The Hematologist

September-October 2011, Volume 8, Issue 5

In the Home Stretch: GPIb… Runs Away With VWF

Margaret V. Ragni, MD, MPH

Published on: September 01, 2011

Dr. Ragni indicated no relevant conflicts of interest.

Hollestelle MJ, Loots CM, Squizzato A, et al. Decreased active von Willebrand factor level owing to shear stress in aortic stenosis patients. J Thromb Haemost. 2011;9:953-958.

Excess bleeding is noted in up to 25 percent of patients with severe aortic stenosis. The associated platelet dysfunction, detected by prolonged platelet function analyzer (PFA-100) closure times, which measures hemostasis under shear, resolves after valve replacement surgery. Previous investigators hypothesized that bleeding in patients with aortic stenosis (AS) was related to the high shear force of a stenotic aortic valve.1 The shear associated with a high aortic valve gradient of severe AS leads to stretching and unfolding of von Willebrand factor (vWF), facilitating cleavage by ADAMTS13 within the A2 domain, which leads to acquired von Willebrand disease (vWD) with loss of the largest vWF multimers. Although several studies have confirmed the inverse relationship between the aortic valvular gradient and vWF multimer size, the problem remains that some patients with severe AS and bleeding have no decrease in large vWF multimers.

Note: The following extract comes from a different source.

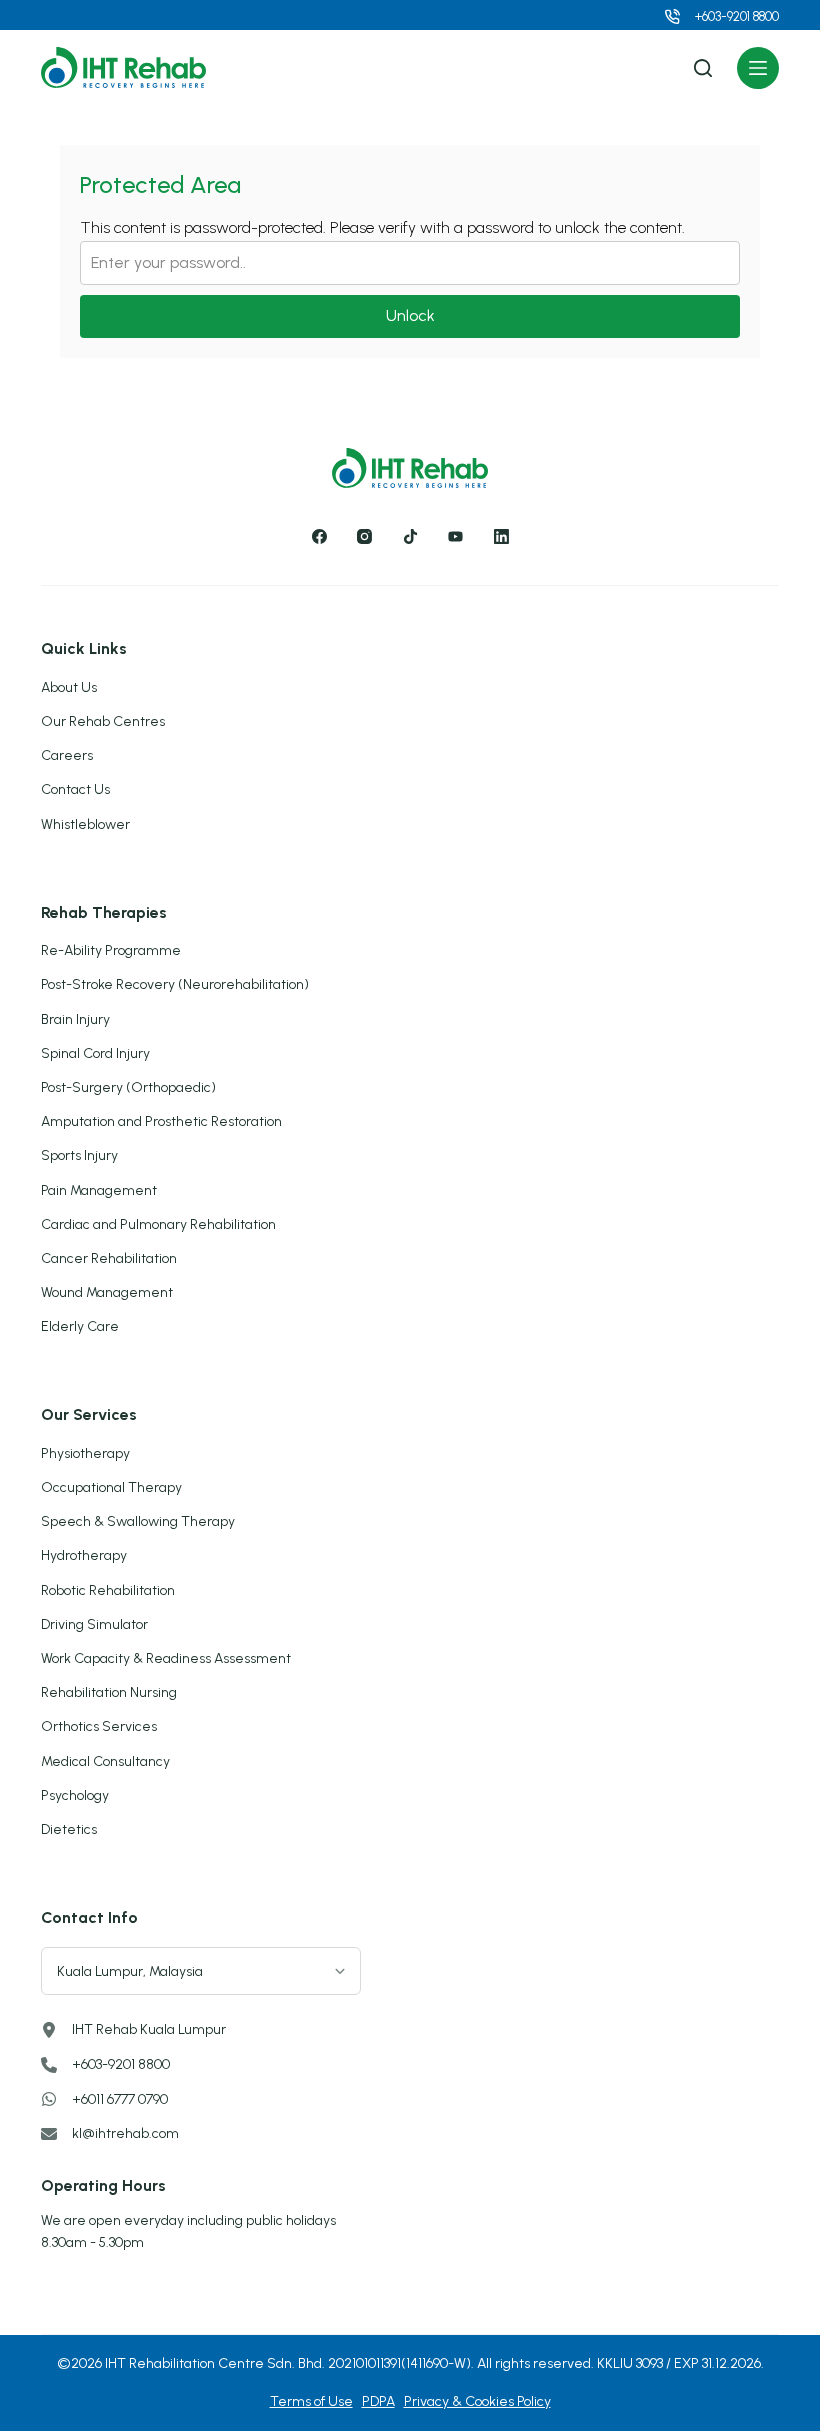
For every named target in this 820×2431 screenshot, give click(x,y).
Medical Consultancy (105, 1761)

Further evidence suggests that the conformational changes required for vWF binding to platelets are found not only in high-molecular-weight multimers, but also in lower-molecular-weight multimers, indicating that the loss of large vWF multimers might not be the sole explanation for this process. Moreover, platelet activation correlates with valvular pressure gradient even in patients with mild or moderate AS,2 suggesting the potential importance of platelet activation in bleeding in AS patients.

Hollestelle and colleagues from Utrecht in the Netherlands measured vWF activation (i.e., platelet-bound vWF activity) in the plasma of patients with various thrombocytopenias and/or thrombotic disorders3 and proposed an alternate explanation. They reasoned that increased shear in severe AS decreases vWF multimer size, and, since high-molecular-weight-vWF multimers preferentially bind the platelet glycoprotein Ibα (GPIbα) receptor, there is less available “active” platelet-bound vWF. This accounts for the platelet dysfunction and potential bleeding in AS patients.

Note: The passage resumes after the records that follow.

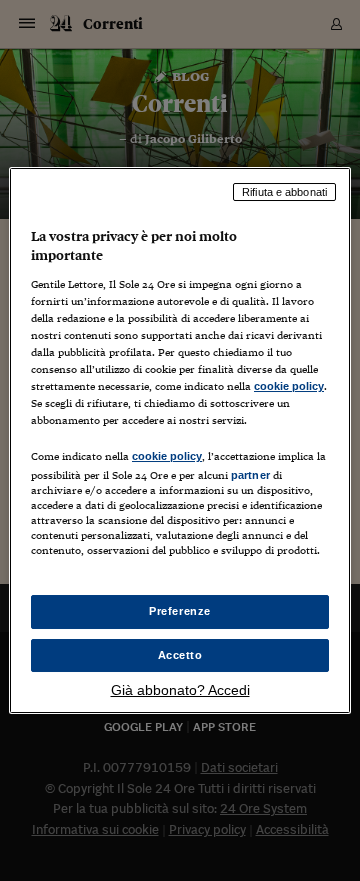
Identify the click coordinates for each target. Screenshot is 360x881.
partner (250, 475)
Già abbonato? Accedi (180, 690)
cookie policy (289, 386)
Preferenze (180, 611)
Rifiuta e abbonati (284, 192)
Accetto (180, 655)
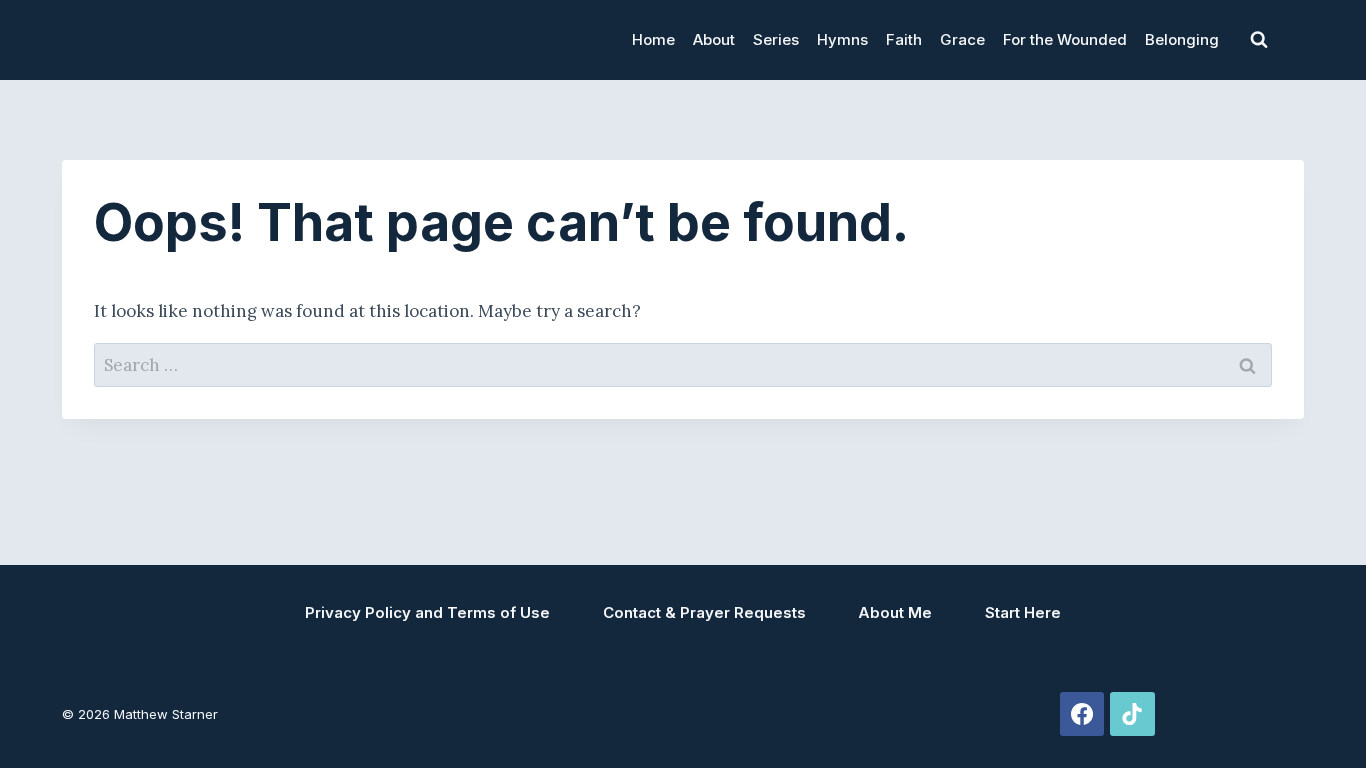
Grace (962, 39)
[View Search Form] (1259, 40)
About (714, 39)
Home (653, 39)
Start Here (1023, 612)
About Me (895, 612)
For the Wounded (1065, 39)
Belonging (1182, 39)
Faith (904, 39)
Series (776, 39)
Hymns (842, 39)
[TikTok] (1132, 714)
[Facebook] (1082, 714)
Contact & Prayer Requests (704, 612)
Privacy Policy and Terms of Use (427, 612)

To determine whether “active” vWF (vWF in platelet-binding GPIbα conformation) is decreased in AS, the investigators tested plasma samples from 62 adult patients using a recombinant antibody fragment (AU/vWF-11)-based ELISA. Among severe AS, defined as mean valve area of 0.6 cm2 and mean gradient 60 mmHg, they found that vWF activation was reduced. In fact, there was a strong negative correlation between vWF activation and aortic gradient: vWF activation decreased as valvular gradient increased. The proportion of vWF able to bind the GPIbα in patients with severe AS was significantly lower than in those with less severe AS.

vWF activation in these patients was also negatively correlated with PFA-100. Specifically, vWF activation levels decreased with increasing prolongation of PFA-100 closure times. Closure times were also strongly correlated with valve gradient, with longer closure times noted at higher aortic valve gradients (Table).

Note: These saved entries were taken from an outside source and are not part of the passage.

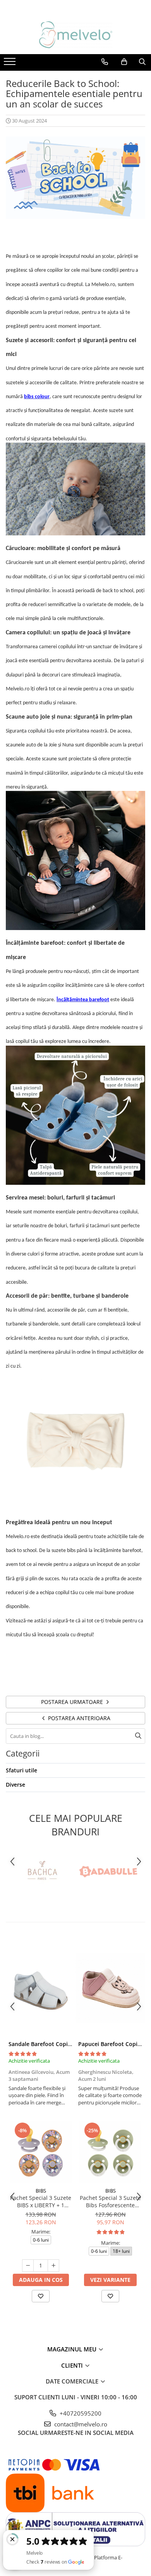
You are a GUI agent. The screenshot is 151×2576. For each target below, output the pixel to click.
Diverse (15, 1784)
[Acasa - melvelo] (75, 34)
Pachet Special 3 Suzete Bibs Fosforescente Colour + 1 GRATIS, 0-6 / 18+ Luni (110, 2201)
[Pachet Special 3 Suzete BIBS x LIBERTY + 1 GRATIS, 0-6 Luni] (41, 2152)
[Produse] (10, 64)
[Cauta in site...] (142, 62)
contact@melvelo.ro (80, 2424)
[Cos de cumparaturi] (124, 62)
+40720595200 (79, 2413)
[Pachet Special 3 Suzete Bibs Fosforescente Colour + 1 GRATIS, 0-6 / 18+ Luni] (110, 2152)
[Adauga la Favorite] (41, 2296)
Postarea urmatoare (73, 1701)
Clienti (72, 2365)
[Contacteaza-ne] (104, 62)
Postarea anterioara (78, 1718)
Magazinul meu (72, 2349)
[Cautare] (138, 1736)
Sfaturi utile (21, 1770)
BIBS (41, 2190)
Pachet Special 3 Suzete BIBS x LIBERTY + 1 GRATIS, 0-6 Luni (40, 2201)
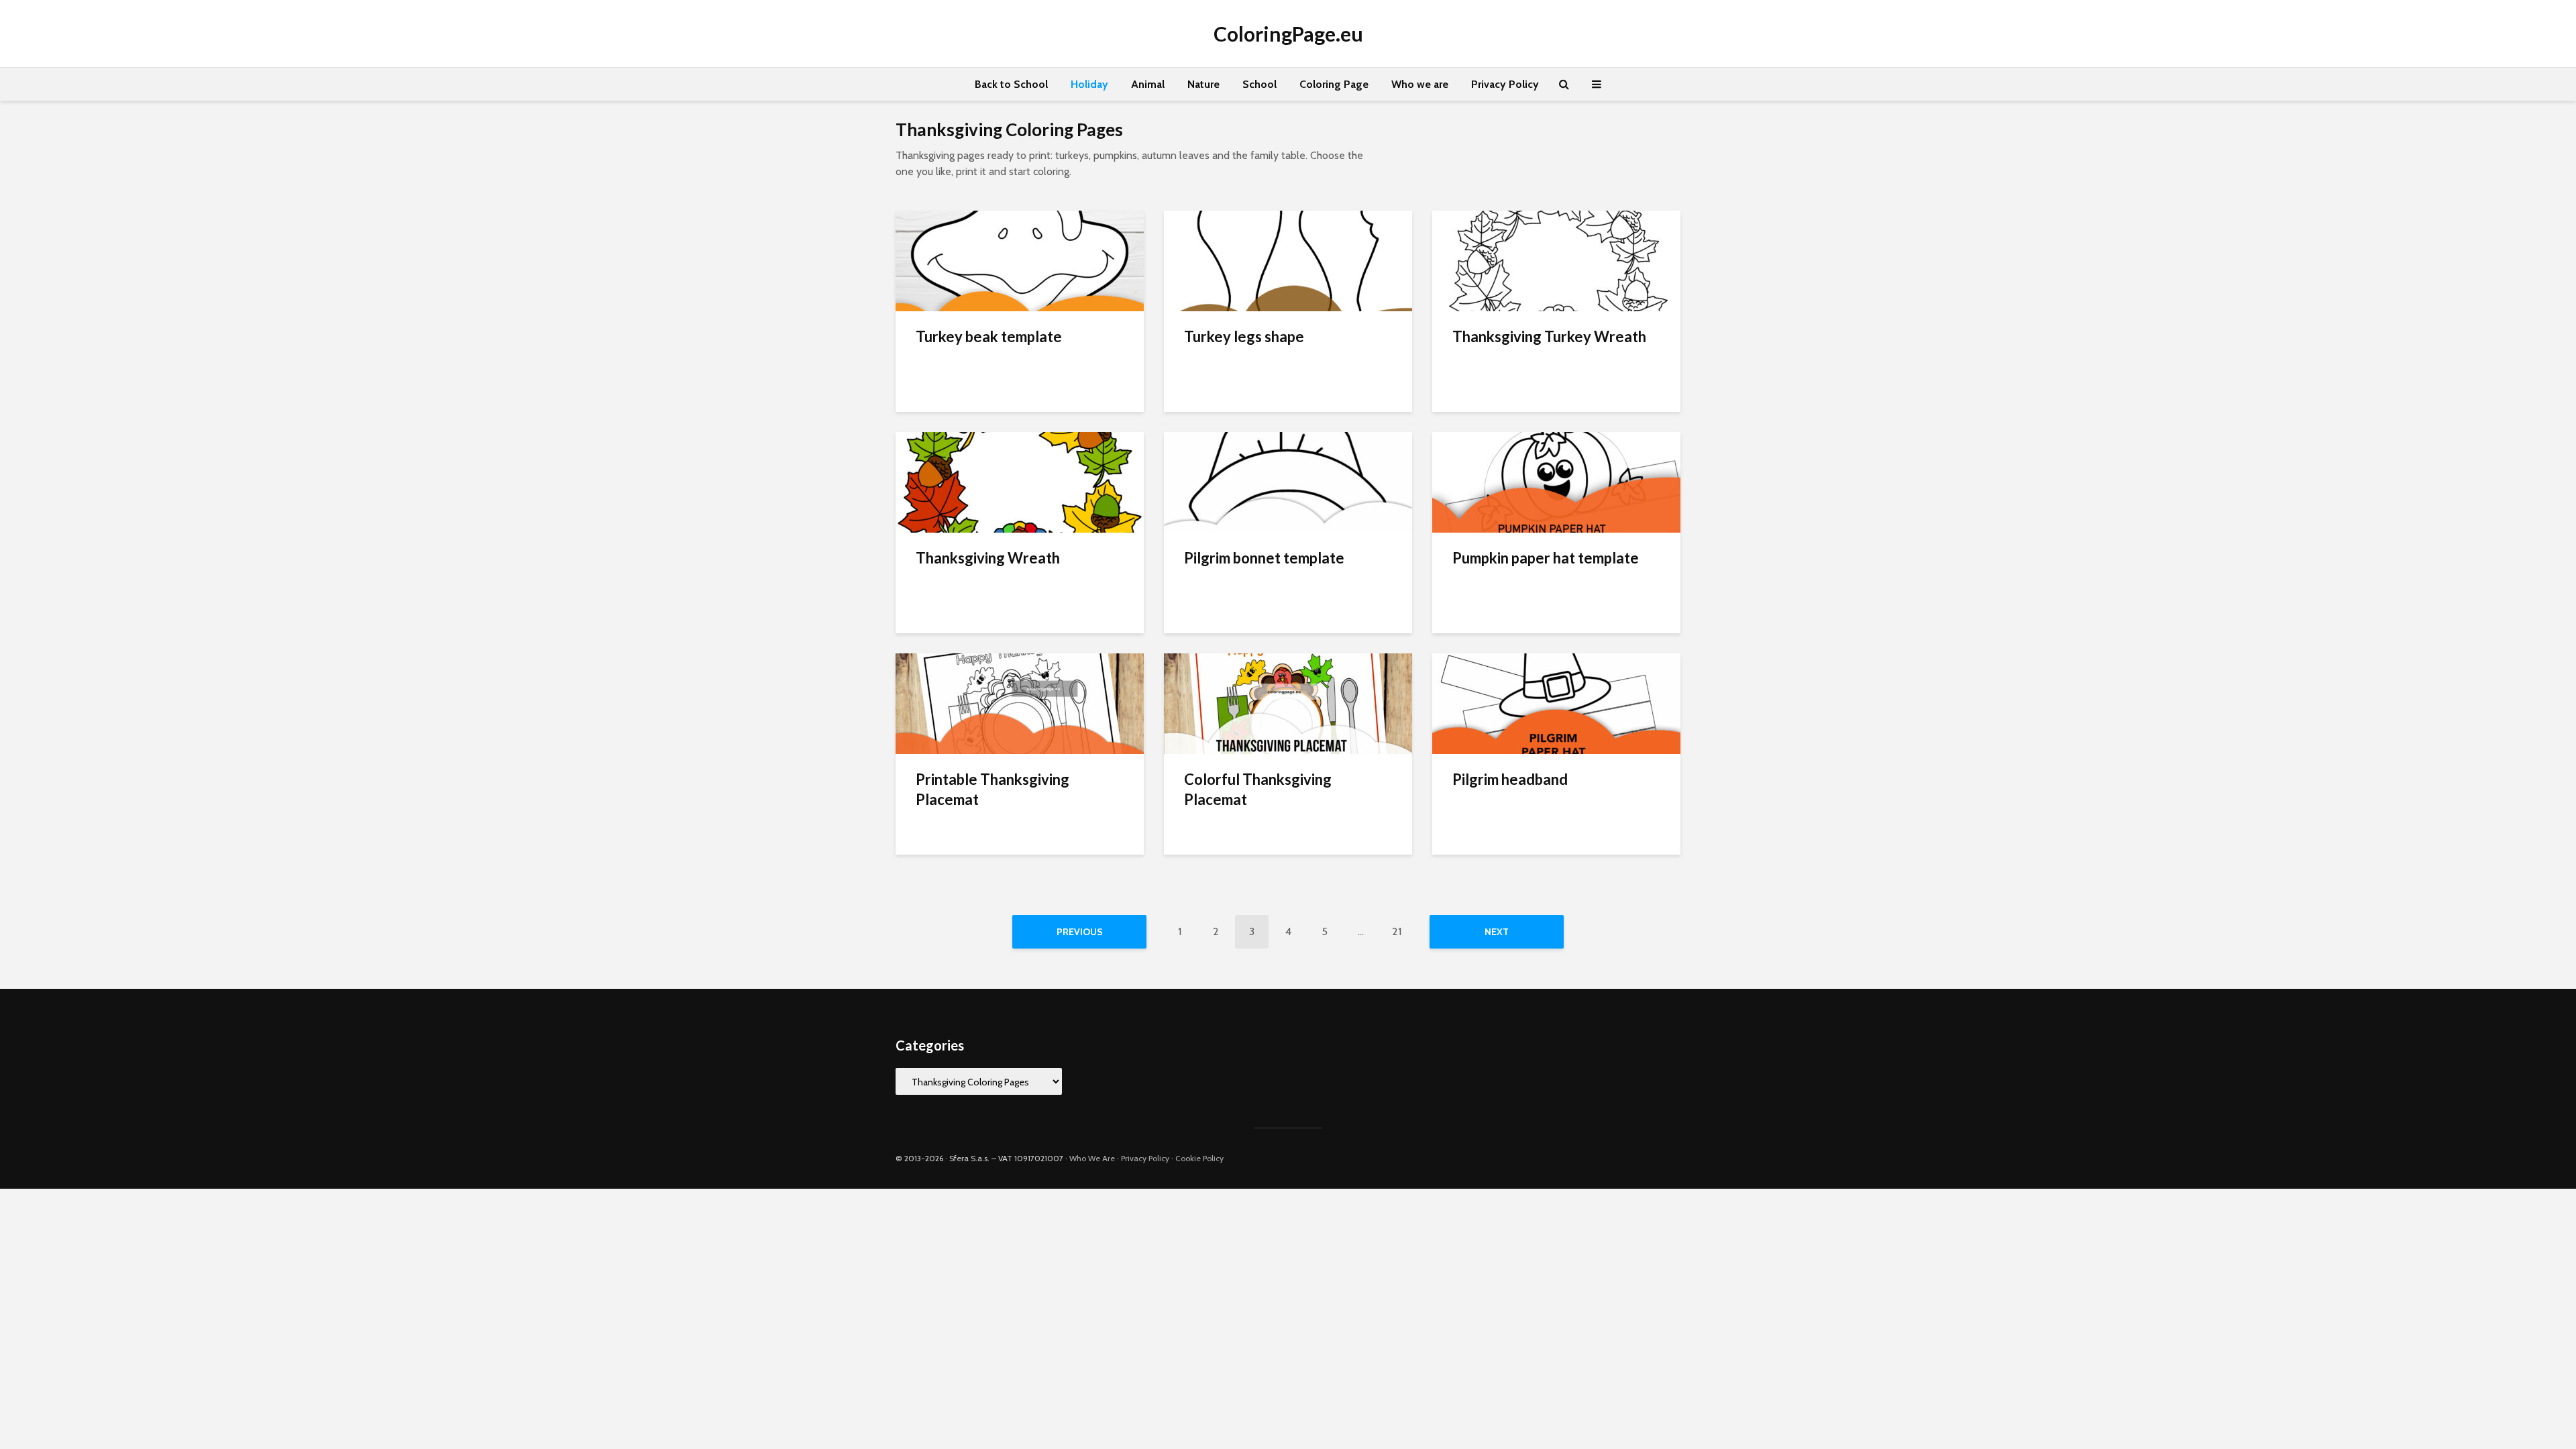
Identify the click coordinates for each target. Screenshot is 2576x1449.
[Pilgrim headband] (1556, 702)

By contrast, while there was no correlation between vWF parameters (antigen or propeptide) and valve gradient or PFA-100, vWF parameters did correlate with β-thromboglobulin, a marker of in vivo platelet activation. The authors concluded that the observed decreased vWF activation (i.e., ability to bind GP1bα) with increasing severity of aortic stenosis was likely related to depletion of vWF stores in the vascular endothelium.

So, what are the implications for the bleeding patient with AS? While the novel findings of Hollestelle et al. suggest clinical bleeding with AS arises from a decrease in vWF A1 binding to platelet GPIbα receptor, not a decrease in vWF multimers, management of such patients would still require vWF concentrates to reduce clinical bleeding. With demonstrated depletion of vWF stores, neither DDAVP nor platelets would be expected to help. In the home “stretch,” that is, before valve surgical repair, one wonders whether a pharmacologic agent, such as an aptamer, that can alternately turn on (promote) or off (block) vWF-platelet interaction might provide a novel approach.

  1. Zhang X, Halvorsen K, Zhang CZ, et al. Mechanoenzymatic cleavage of the ultralarge vascular protein von Willebrand factor. Science. 2009;324:1330-1334.
  2. Groot E, de Groot PG, Fijnheer R, et al. The presence of active von Willebrand factor under various pathological conditions. Curr Opin Hematol. 2007;14:284-289.
  3. Hulstein JJ, de Groot PG, Silence K, et al. A novel nanobody that detects the gain-of-function phenotype of von Willebrand factor in ADAMTS13 deficiency and von Willebrand disease type 2B. Blood. ASH Annual Meeting Abstract. 2005;106:3035-3042.